Ursprünglicher Auslöser des Konflikts war die Entscheidung des Verfassungsgerichts, das im Mai eine erneute Kandidatur von Expräsident Evo Morales (2006–2019) für 2025 endgültig ausgeschlossen hatte. Am vergangenen Freitag veröffentlichte das Oberste Wahlgericht (TSE) eine Liste mit neun Kandidaten, ohne Morales. Dessen Unterstützer blockieren seither Verkehrswege, fordern seine Rückkehr ins Rennen und werfen Luis Arce Verrat am »Proceso de Cambio« vor, einem 2006 eingeleiteten politischen Wandel. Morales behauptet, Arce würde zu einem neoliberalen Wirtschaftsmodell zurückkehren und damit die Krise verschärfen. Er kritisierte den Einsatz des Militärs gegen Demonstranten, warnte vor einer Verletzung der Verfassung und einer »gefährlichen autoritären Entwicklung«. Dies, so Morales, diene der Unterdrückung legitimer Proteste und verkenne die soziale Verzweiflung der Bevölkerung angesichts der Energiekrise und der dramatischen Teuerung. Die höchste Inflation der letzten 40 Jahre und der fehlende Zugang zu Dollar-Devisen seien Folgen einer wirtschaftspolitischen Sackgasse.

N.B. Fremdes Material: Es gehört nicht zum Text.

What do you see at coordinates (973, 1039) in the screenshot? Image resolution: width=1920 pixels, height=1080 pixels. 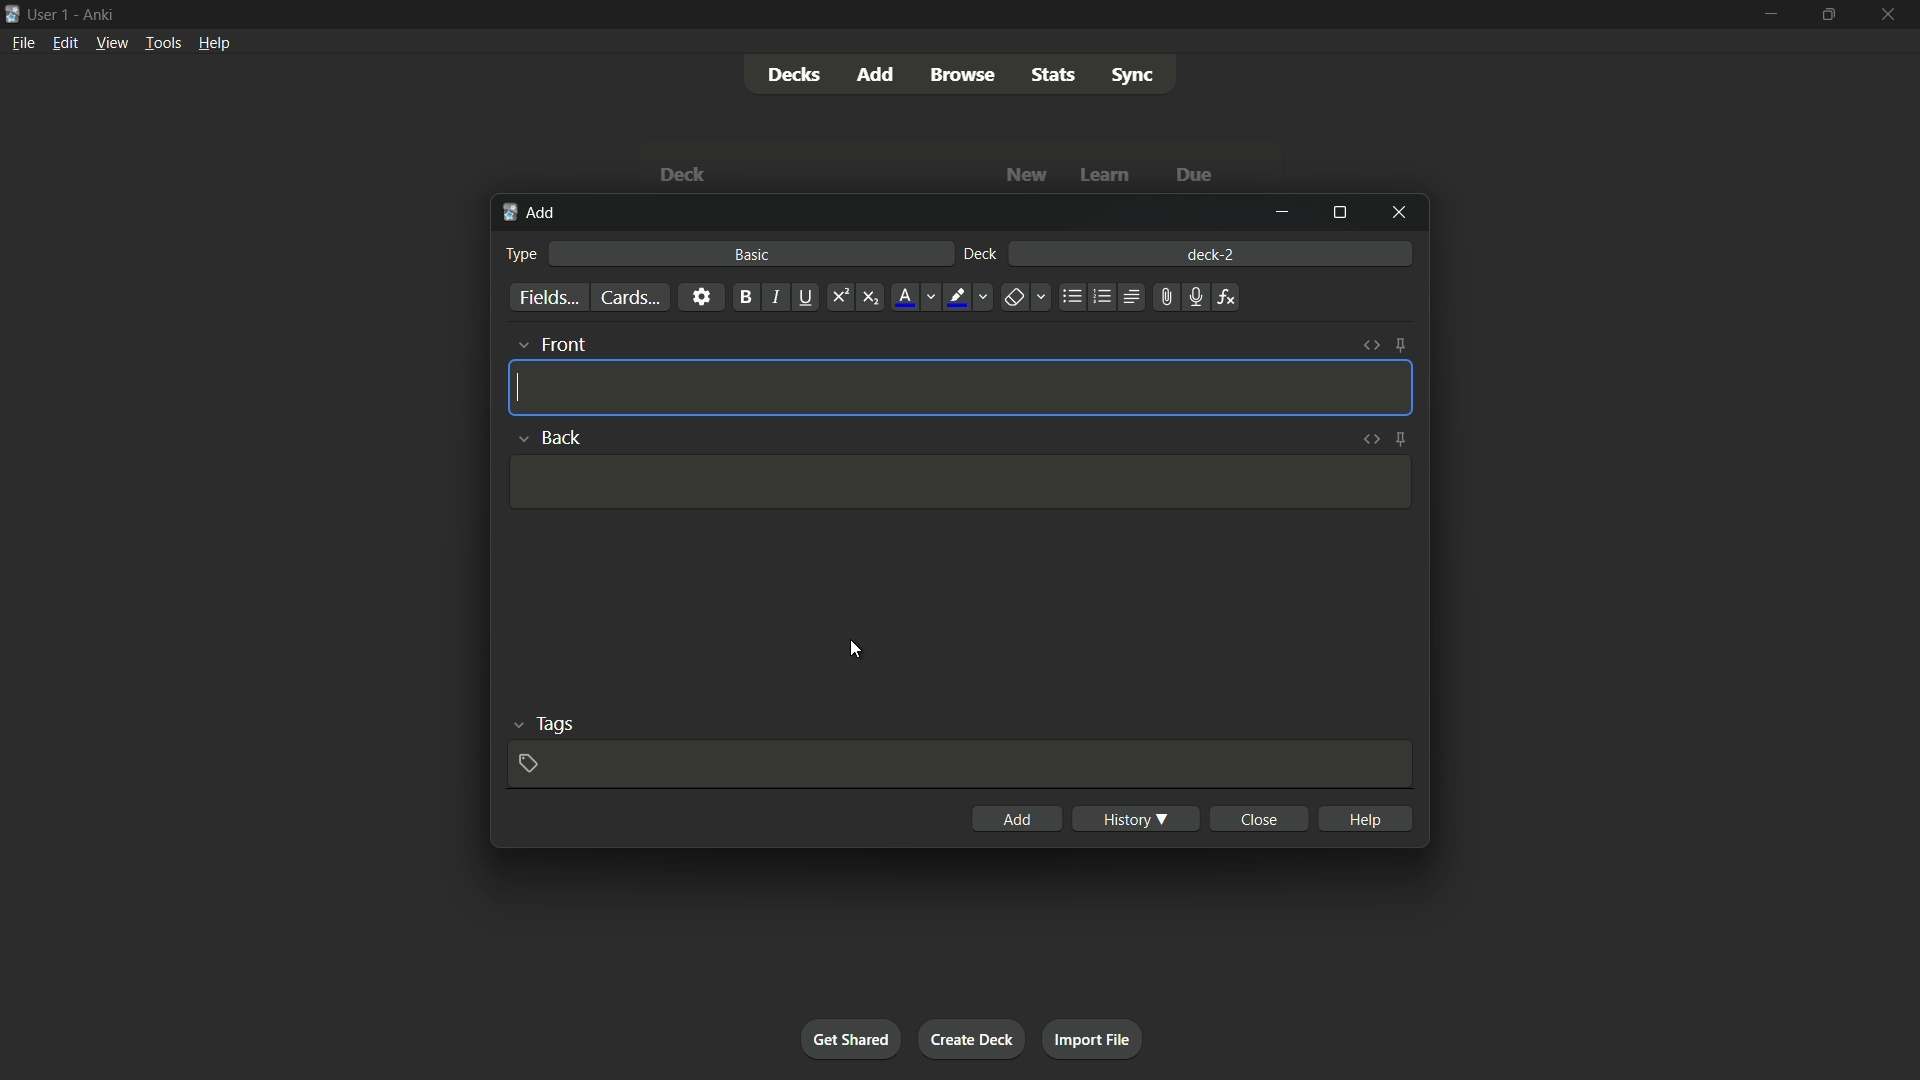 I see `create  deck` at bounding box center [973, 1039].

In dieser angespannten Situation eskalierten die Proteste. Morales-Anhänger legten Baumstämme auf die Straßen und verbrannten Reifen. Der Minister für ländliche Entwicklung, Juan Yamil Flores, klagte daraufhin, dass der Agrarsektor durch die Straßenblockaden etwa 50,2 Millionen US-Dollar (rund 43,9 Millionen Euro) verloren habe. Der Vizeminister für Tourismus, Hiver Flores, ergänzte, dass in diesem Zweig durch Einnahmeausfälle bei Verpflegung, Transport und Unterkunft Verluste von 4,7 Millionen US-Dollar eingetreten seien. Die Regierung warf den Protestierenden außerdem vor, den Durchkommen von Rettungswagen, Lebensmitteln und Treibstoff zu verhindern. Durch die Aktionen seien in den vergangenen Tagen über 50 Menschen verletzt worden, darunter Polizisten, Ärzte und Zivilisten. Örtlichen Medien zufolge gibt es in der zentralen Region Cochabamba zehn Blockaden auf Straßen, die den Westen mit dem Osten Boliviens verbinden. Bauern und Viehzüchter schlugen Alarm, dass wegen ausbleibender Futterlieferungen der Tod von über einer Million Hühnern drohe. Die spanische Agentur Efe berichtete über Zusammenstöße zwischen Morales-Anhängern und Bewohnern der Stadt Llallagua im Norden der Andenregion Potosí. Am Mittwoch (Ortszeit) kündigte die Arce-Regierung an, die Blockaden mit Hilfe von Polizei und Militär zu räumen.
Ein Ende des Konflikts ist damit jedoch nicht in Sicht. »Wir sind verärgert, wir sind im Kampfmodus. Diese Regierung hat es nicht verstanden, die Wirtschaft zu führen, und weiß nicht, wie sie uns aus der Krise herausführen soll. Das ganze Volk sollte sich diesem würdigen Kampf anschließen«, sagte einer der Demonstranten gegenüber Efe. Angesichts der explosiven Lage, von der bei den Wahlen die rechte Opposition profitieren könnte, rief das regionale linke Staatenbündnis ALBA-TCP alle Beteiligten in Bolivien zur Mäßigung auf. In einer Erklärung warnte das Bündnis zugleich vor einer Einmischung externer Akteure und betonte, dass das bolivianische Volk mit seiner »historisch antikolonialen, indigenen und volksnahen Haltung« das unveräußerliche Recht habe, seine Zukunft selbst zu gestalten.